San Juan, Puerto Rico – An abrupt advertisement shook the members of a little -known UN agency based in Jamaica that has protected deep international waters for more than 30 years.
The metal company in Vancouver, Canada, said Thursday night that he is looking for permission from the United States government to begin deep water mining In international waters, potentially avoiding the international authority of marine beds, which has the power to authorize exploitation permits but has not done so.
“It would be a great violation of international law … If the United States granted it,” said Duncan Currie, International and Environmental Lawyer and Legal Advisor of the Deep Conservation Coalition, an alliance of environmental groups based in the Netherlands.
The metal company seeks marine minerals such as cobalt, copper, nickel and manganese used in electric car batteries and other green technologies.
The announcement was made only a few hours before the Council of 36 members of the International Fund Authority was met in Jamaica on Friday, the last day of a two -week conference focused on how and if allowing deep water mining, A one year debate.
The authority was scheduled to speak on Friday about the company’s commercial mining application.
“The scale of the threat … It has taken incredibly seriously here,” said Louisa Casson, a Greenpeace activist who attended Friday’s meeting. “There are questions and a lack of clarity of what they really plan to do.”
She said that a question is whether the company plans to request a permit anyway to the authority, even while the conversations with the United States government continues.
Currie said that the time of the announcement of the metal company was “insulting to the ISA.”
“It is an extremely irresponsible threat. Basically it has a weapon to the international community,” he said.
The international marine authority was created in 1994 by the United Nations Convention on the Law of the Sea, which is ratified by more than 165 nations, but not by the United States.
The Metal Company argued that the United States Mining Code of the United States would allow it to begin operations in international waters, since it is not a member of the authority and, therefore, is not bound by its rules.
The company said it was already in conversations with the Oceanic and Atmospheric National Administration of the United States, among others.
“We have met with numerous officials in the White House, as well as in the United States Congress regarding its support for this industry,” said the company in a statement.
NOAA did not immediately respond to a comment request.
The metal company criticized what said it was “slow progress” by the international authority of seabed in a proposed mining code that has not yet been completed.
The authority has issued more than 30 exploration licenses, but there are no provisional licenses.
Most of the current exploration is occurring in the Clarion-Clipperton fracture area, which covers 1.7 million square miles (4.5 million square kilometers) between Hawaii and Mexico. It is happening at depths ranging from 13,000 to 19,000 feet (4,000 to 6,000 meters).
More than 30 countries, including Canada, have requested a prohibition, pause or moratorium on deep water mining, and companies such as Volvo, BMW, Volkswagen, Google and Samsung have committed themselves not to use sea minerals.

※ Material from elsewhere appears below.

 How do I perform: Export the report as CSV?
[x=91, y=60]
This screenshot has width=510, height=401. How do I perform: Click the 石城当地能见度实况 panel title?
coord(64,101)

“The international seabed is the common heritage of humanity, and no state should take unilateral measures to exploit it,” Greenpeace said in a statement.

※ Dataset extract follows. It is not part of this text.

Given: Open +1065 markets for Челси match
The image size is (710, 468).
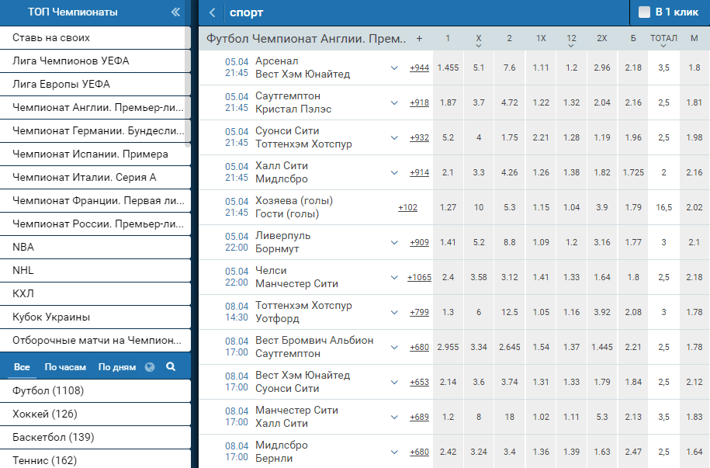Looking at the screenshot, I should [419, 278].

Scientists have warned That the minerals in the intestines of the ocean take millions of years to form, and that mining could unleash noise, light and storms of suffocating dust.
“The deep ocean is one of the last truly wild places on Earth, the home of life that we only begin to understand. Letting deep water mining progress would now be like starting a fire in a book library that no one has yet read,” said Emily Jeffers, senior lawyer of the Biological Diversity Center.
However, companies have argued that deep water mining is cheaper and has less impact than earth mining.